This a Julia version of NPG and MPPI for development and exploration of RL algorithms for UW CSE 599G1.
Organization consists of a number of experiments in their own directories that define the parameters for different algorithsm as well as environment functions, such as observations, rewards, etc. These experiment files are loaded into a training file, either PGTrain.jl or PISQTrain.jl, that uses these parameters to set up the learning loop, before executing the loop.
Currently, this code is somewhat linked to MuJoCo and continuous control tasks, but merely as a means of sampling and environment and storing state/action data. If you would like to implement a wrapper for your own environment, you can inspect mjWrap.jl for potential structure.
If you would like to create new MuJoCo environments, you can either specify observations through sensors in the model xml file, or by manually pre-specifying a observation vector during the creationg of your mjSet struct, and filling it in your designed observation function. You can look at the Sawyer experiment for an example.
A number of management and utility functions are provided in the additional files.
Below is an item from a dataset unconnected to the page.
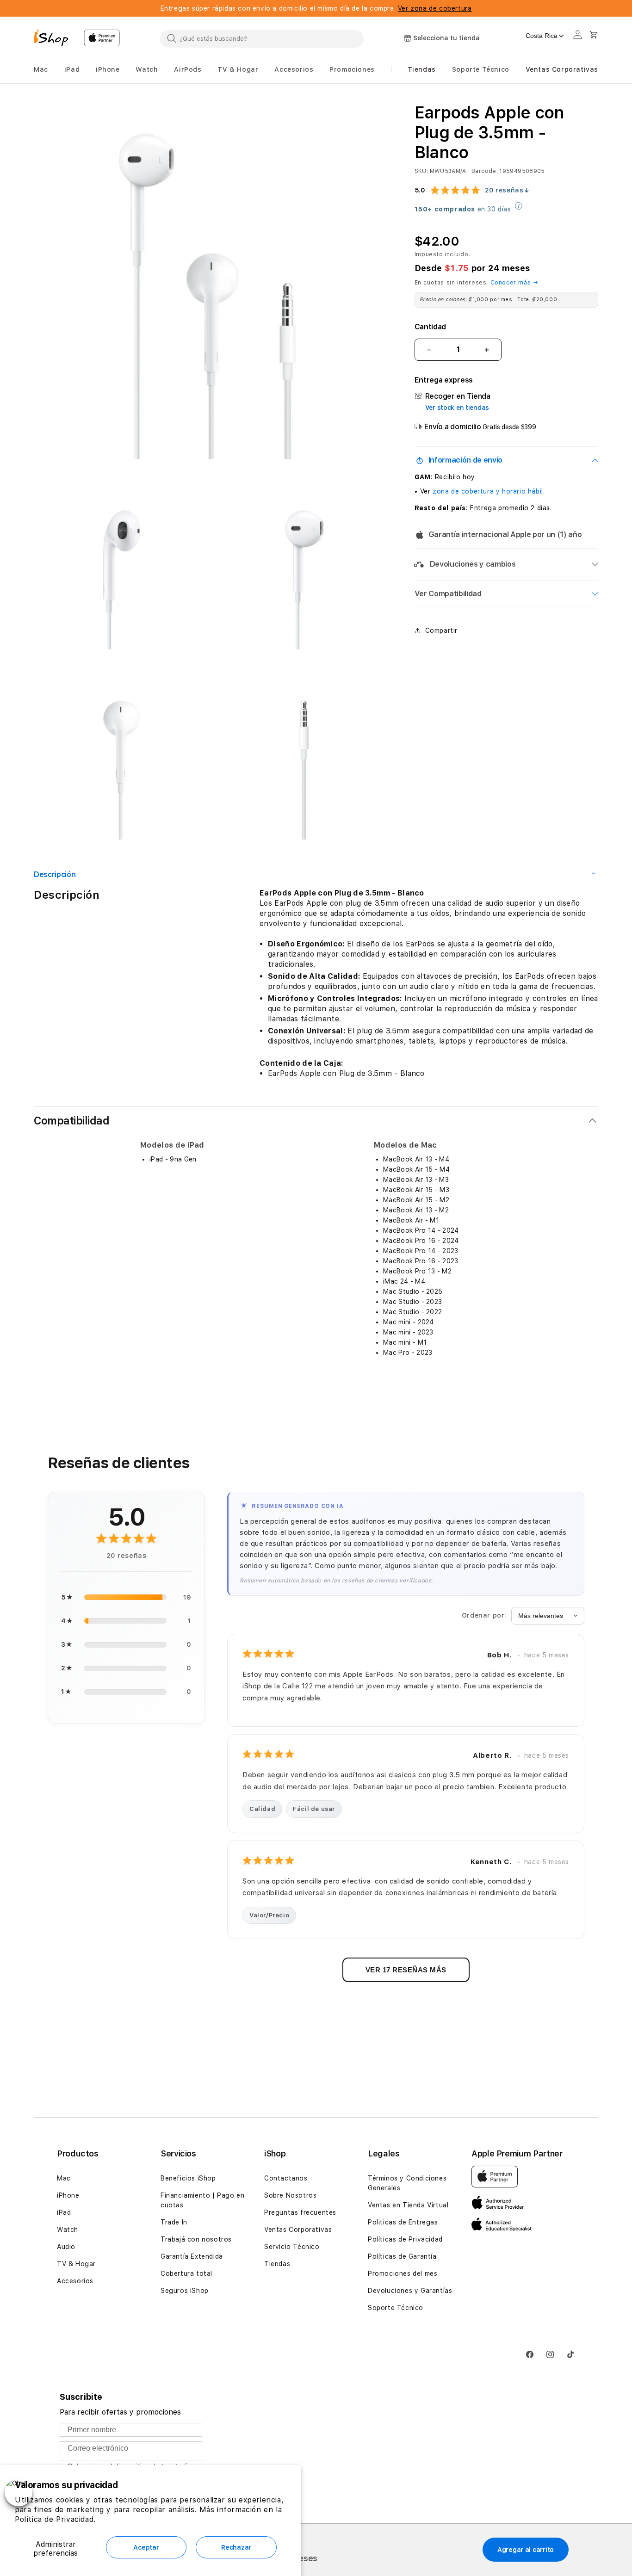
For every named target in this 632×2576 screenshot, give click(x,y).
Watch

To install we need to install some system things in Linux or OSX.
# LINUX
sudo apt install build-essentials hdf5-tools libglfw3-dev libglew-dev
# macOS
xcode-select --install
brew install hdf5 glfw3 glew
Then install Julia by downloading the correct software package from their website. A safe place you can extract to on Linux is /opt/julia
or whereever else you have access; OSX will install to Applications.
You may also want to add the following to your ~/.bashrc
if you're on Linux or ~/.bash_profile
if on OSX:
export JULIA_HOME=/opt/julia/bin # OSX installs to /Applications/julia-0.6.app/Contents/Resources/julia/bin
export PATH=$JULIA_HOME:$PATH # if you'd like to have general access to julia
export JULIA_NUM_THREADS=4 # or your system's number of CPUs
export MUJOCO_KEY_PATH=/home/$USER/.mujoco/mjkey.txt # install mujoco key here
Then we can install the package dependencies for this package by running the rollowing command. This command will also load the packages once to induce precompilation as necessary.
julia required.jl
There are two modes of usage: training policies with NPG or optimizing trajectories through MPPI. The following commands will run the optimization, saving the best policy or final trajectory to a directory user /tmp with the name prefixed by the second argument passed on the command line.
julia -O3 PGTrain.jl swimmer/swimmer.jl test # NPG
julia -O3 PISQTrain.jl swimmer/swimmer.jl test # MPPI
In the Julia REPL, we can then view the output of the training/optimizing by doing the following:
julia> push!(LOAD_PATH, "./")
julia> using ExpSim
julia> simulate("/tmp/test_GLP") # or other saved directory
In the screen that pops up, you can switch between viewing modes with ',' and '.' to see either the passive model used in the experiment, saved trajectories, or the saved policy running in real time. Other commands for the viewer can be found under ExpSim.jl or Sim.jl; you can also interact with the model by clicking on bodies and moving them around.